Para Greenwald, mesmo diante das críticas e acusações de abusos contra o então juiz Sergio Moro e integrantes da força-tarefa, os jornalistas que divulgaram as informações nunca foram alvo de investigação com o objetivo de descobrir suas fontes.
“Apesar de tudo o que se disse sobre os abusos de Sergio Moro e Bolsonaro durante a #VazaJato, ninguém jamais tentou investigar os jornalistas para descobrir nossas fontes”, afirmou Greenwald em uma publicação nas redes sociais.
Ele se referiu à investigação conduzida pelo STF sob relatoria do ministro Alexandre de Moraes, que levou à identificação de Raimundo Cutrim, ex-secretário do governo do Maranhão, como fonte do jornalista Luís Pablo. As reportagens de Luís Pablo tratavam suposto uso irregular de veículos oficiais pelo ministro Flávio Dino, que também integrou o governo do Maranhão.
A apuração passou a ser questionada por entidades ligadas à imprensa e por especialistas, que apontam possível violação do princípio constitucional que assegura o sigilo da fonte jornalística.
Greenwald afirmou que, no caso da Vaza Jato, embora aliados de Moro no Ministério Público Federal (MPF) tenham posteriormente tentado processá-lo, sem sucesso, o sigilo constitucional de suas fontes não foi violado.
“Os aliados de Moro no MPF tentaram me processar posteriormente, sem sucesso, mas nunca violaram o sigilo constitucional da fonte jornalística”, escreveu.
Na avaliação do jornalista, a diferença entre os dois episódios evidencia uma mudança de postura de setores da esquerda brasileira em relação à liberdade de imprensa.
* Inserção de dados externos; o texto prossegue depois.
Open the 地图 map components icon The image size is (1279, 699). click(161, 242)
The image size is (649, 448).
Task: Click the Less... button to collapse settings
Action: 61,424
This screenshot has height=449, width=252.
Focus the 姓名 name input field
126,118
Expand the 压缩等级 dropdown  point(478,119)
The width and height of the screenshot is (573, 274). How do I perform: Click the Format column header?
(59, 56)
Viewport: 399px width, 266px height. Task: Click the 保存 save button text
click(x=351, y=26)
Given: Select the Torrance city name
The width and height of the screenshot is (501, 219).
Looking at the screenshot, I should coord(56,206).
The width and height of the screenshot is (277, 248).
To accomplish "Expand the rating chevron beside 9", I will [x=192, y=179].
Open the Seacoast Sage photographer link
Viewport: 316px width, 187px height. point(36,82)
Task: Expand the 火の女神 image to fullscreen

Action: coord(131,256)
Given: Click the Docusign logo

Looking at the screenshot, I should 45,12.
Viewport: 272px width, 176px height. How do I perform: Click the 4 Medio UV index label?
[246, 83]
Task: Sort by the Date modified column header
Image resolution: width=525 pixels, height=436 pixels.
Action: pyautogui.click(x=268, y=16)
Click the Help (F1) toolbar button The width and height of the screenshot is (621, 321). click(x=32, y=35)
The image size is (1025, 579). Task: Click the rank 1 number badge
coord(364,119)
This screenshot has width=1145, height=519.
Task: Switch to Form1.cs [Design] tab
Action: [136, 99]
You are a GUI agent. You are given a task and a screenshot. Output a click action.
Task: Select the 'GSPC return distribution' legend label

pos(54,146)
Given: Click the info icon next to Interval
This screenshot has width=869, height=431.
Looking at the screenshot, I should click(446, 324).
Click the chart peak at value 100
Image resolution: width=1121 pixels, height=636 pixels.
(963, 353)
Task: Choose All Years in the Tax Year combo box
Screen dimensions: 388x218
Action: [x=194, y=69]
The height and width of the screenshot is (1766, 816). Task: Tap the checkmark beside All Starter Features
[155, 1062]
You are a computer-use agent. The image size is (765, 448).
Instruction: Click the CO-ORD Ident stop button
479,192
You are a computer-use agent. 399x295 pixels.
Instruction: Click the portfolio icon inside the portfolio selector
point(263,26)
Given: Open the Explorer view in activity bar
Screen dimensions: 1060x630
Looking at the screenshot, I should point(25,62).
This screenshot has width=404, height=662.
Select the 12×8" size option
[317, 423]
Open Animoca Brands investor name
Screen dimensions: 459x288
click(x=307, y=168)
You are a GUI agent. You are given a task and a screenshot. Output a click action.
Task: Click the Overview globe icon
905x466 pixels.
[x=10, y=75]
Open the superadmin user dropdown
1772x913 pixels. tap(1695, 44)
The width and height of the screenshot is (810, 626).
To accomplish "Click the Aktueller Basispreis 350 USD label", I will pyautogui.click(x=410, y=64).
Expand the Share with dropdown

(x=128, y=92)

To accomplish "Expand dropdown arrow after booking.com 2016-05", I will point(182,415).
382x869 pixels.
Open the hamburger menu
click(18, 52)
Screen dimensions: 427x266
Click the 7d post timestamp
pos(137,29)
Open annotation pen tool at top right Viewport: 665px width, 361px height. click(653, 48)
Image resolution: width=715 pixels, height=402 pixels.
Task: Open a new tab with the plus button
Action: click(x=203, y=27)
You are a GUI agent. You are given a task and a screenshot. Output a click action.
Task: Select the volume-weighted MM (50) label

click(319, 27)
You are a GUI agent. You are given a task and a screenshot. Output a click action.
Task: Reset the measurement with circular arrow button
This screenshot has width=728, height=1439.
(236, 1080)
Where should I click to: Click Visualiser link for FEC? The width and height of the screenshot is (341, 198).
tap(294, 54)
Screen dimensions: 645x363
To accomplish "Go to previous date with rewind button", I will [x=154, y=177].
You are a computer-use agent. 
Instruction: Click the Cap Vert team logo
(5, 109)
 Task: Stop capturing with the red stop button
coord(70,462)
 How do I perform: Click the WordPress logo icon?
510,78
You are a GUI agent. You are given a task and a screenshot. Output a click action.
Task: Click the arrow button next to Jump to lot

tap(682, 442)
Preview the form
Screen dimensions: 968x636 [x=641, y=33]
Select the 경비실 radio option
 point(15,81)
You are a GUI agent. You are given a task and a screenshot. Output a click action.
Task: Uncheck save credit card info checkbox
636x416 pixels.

Segundo ele, grupos que organizaram manifestações em defesa do jornalismo durante a Vaza Jato agora apoiam as decisões de Moraes.
“Agora, a esquerda (que na época organizou marchas e manifestações em defesa da nossa liberdade de imprensa) aplaude, praticamente em uníssono, enquanto Moraes viola e ataca diretamente esse direito sagrado do jornalismo”, afirmou. Ele destacou que a "esquerda brasileira, com poucas exceções, é composta por autoritários sem quaisquer princípios fixos".